Judge Bridges said that, although he recognized the mess that had occurred, he did not have the appropriate authority to grant the relief that the Republicans asked for.

What remains is a legal determination to award the contest to fraudoire based on defective data, corrupt administrative manipulation, and woefully inadequate statutory law. You like it because (this time) it favors your position. Bully for you.

While I would have preferred Rossi to prevail, what I want more than that is a proper, legitimate election. It didn't happen last time, and unless dipshiites like you are hounded away from the fire, it is slated to happen again and again.

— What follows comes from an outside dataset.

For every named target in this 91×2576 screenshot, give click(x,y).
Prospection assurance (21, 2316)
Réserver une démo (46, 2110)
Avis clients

Posted by: alphabet soup on April 28, 2006 12:26 PM
33. "[...] What remains is irrefutable - there was massive vote fraud/corruption and as a result the election was damaged beyond an intelligent determination.
[...]
"Judge Bridges said that, although he recognized the mess that had occurred, he did not have the appropriate authority to grant the relief that the Republicans asked for."

Judge Bridges explicitly stated that the plaintiffs had not introduced any of evidence of fraud. He also stated that they had not produced evidence sufficient to justify his negating the election. He explained the errors made in King County as innocent of criminal intent. He described the plaintffs' logic as a fallacy. He completely and unequivocally rejected every claim that they made. And yet, SoundPolitics and its commenters still pretend that he said something else. Perhaps the Cult of Rossi's Victory should apply to the I.R.S. for status as a religion, since their beliefs have nothing to do with fact.